Side-chain chromophore orientation and excitation energy transport in films prepared from poly[N⁵-(R)- and N⁵-(S)-1-(1-naphthyl)ethyl-L-glutamines]

The side-chain chromophore orientation and singlet excitation energy transport in films prepared from poly[N⁵-(R)- and N⁵-(S)-1-(1-naphthyl)ethyl-L-glutamines] (1 and 2) were examined by circular dichroic (CD) and fluorescence spectroscopy. A CD spectrum similar to that in solution was observed with 1, affording large CD signals suggestive of exciton coupling in the ¹B_b band of the naphthalene chromophore. 2, on the other hand, gave a CD spectrum much different from that in solution, suggesting that intermolecular interactions brought about by molecular packing give rise to significant changes in polymer conformation and thus in side-chain orientation.

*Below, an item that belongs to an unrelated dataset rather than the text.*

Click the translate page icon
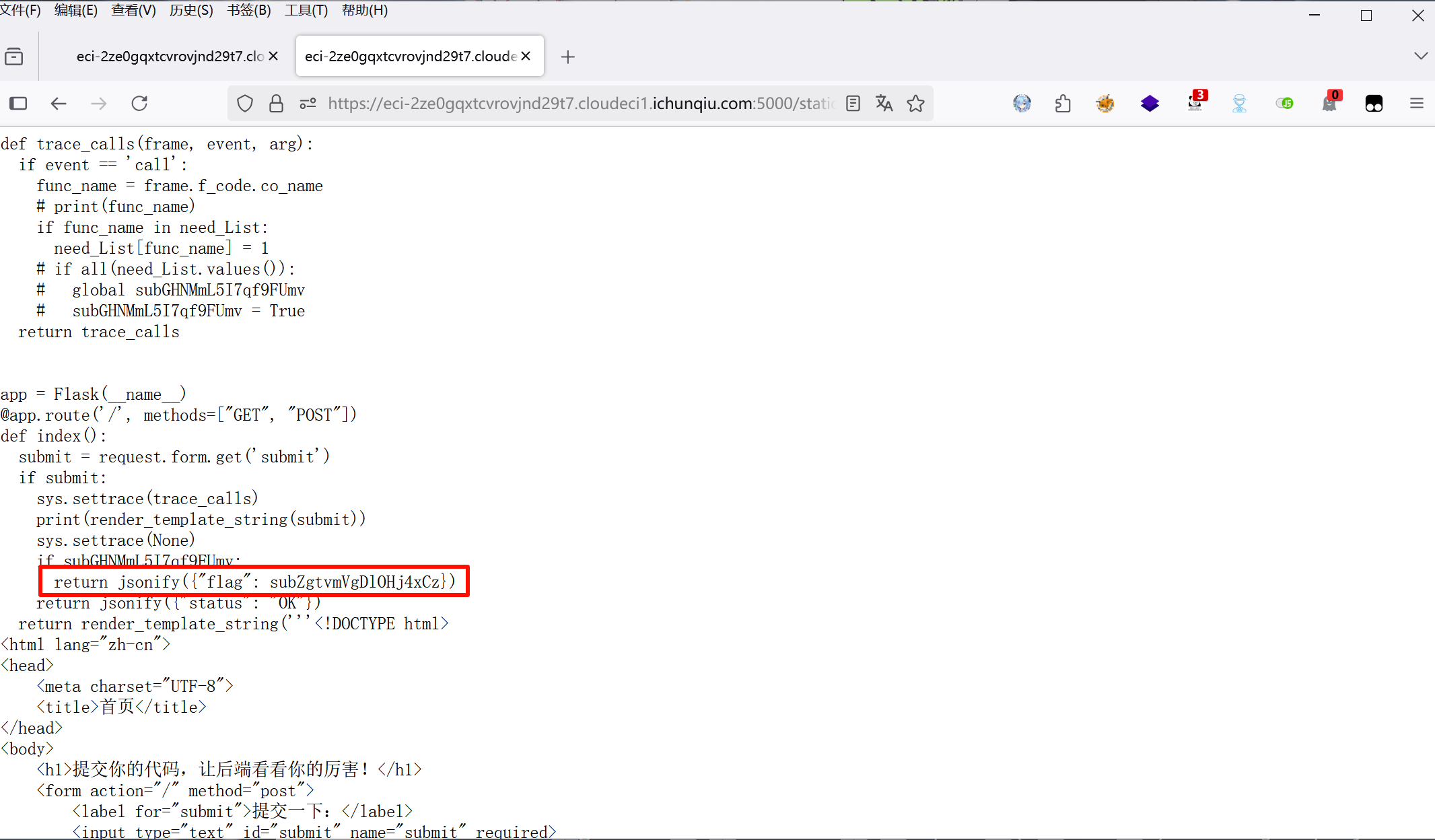 [x=884, y=103]
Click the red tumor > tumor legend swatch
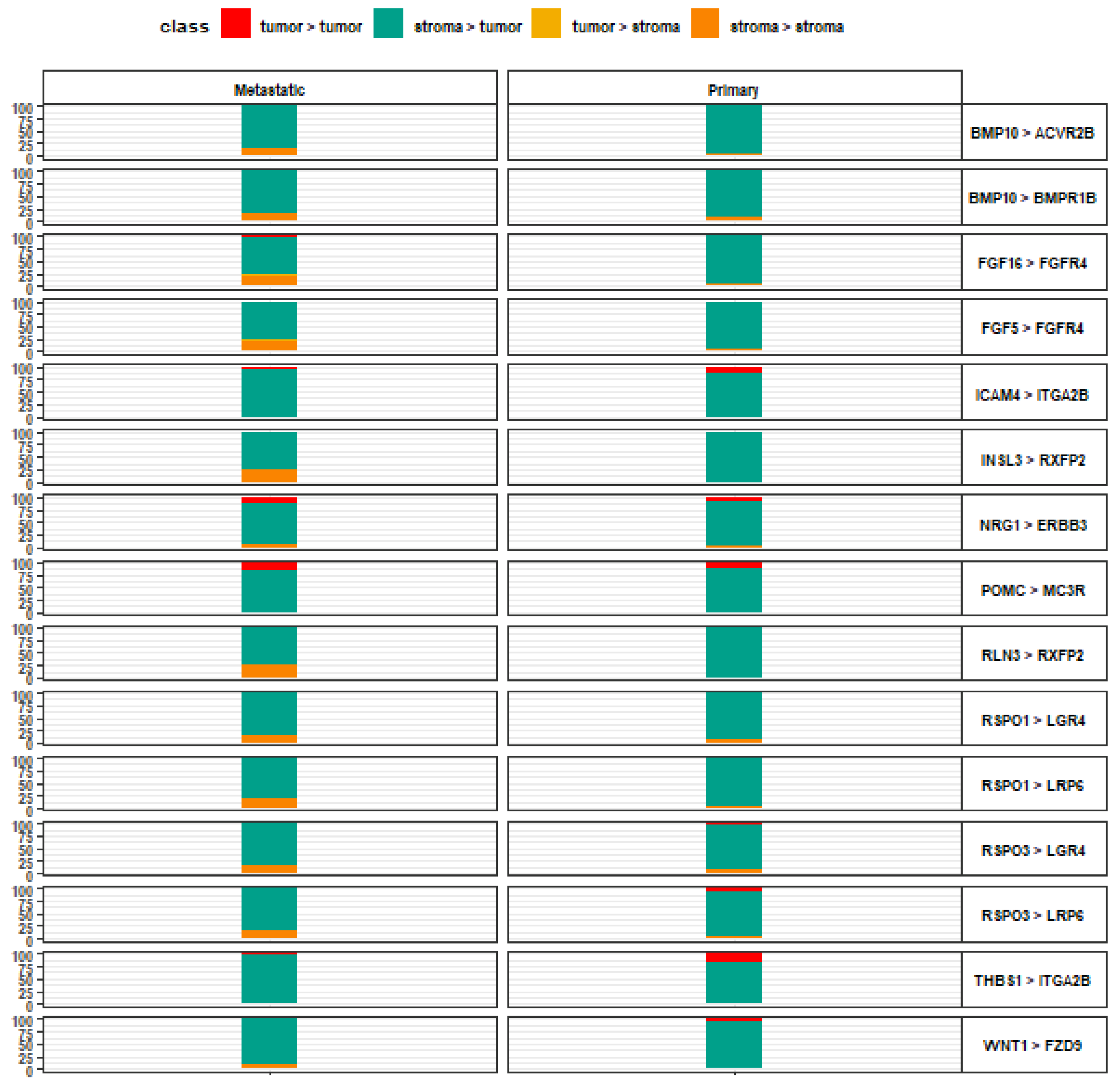 (236, 23)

These films showed pseudo-second-order transitions at ca. 130 °C, which apparently relate to the onset of collective motion of the side chains. While the IR spectra initially show that the side-chain amide groups are extensively hydrogen-bonded, their changes upon annealing suggest that 2, unlike 1, undergoes considerable deformation of the α-helical main chain, causing marked changes in CD. Using the corresponding copolymers having 1.9 and 1.6 mol % of pyrene chromophore (3 and 4) and observing total quenching of naphthalene fluorescence by the pyrene chromophore in film, we confirmed efficient singlet excitation energy transport among the naphthalene chromophores. When the copolymers were dispersed in the corresponding homopolymers, we found that the film of 2 wt % of 4 in 2, particularly after annealing, gives a significantly higher efficiency of excitation energy-transport than that of 3 in 1, evidently reflecting better controlled chromophore orientation of 2 compared with that of 1.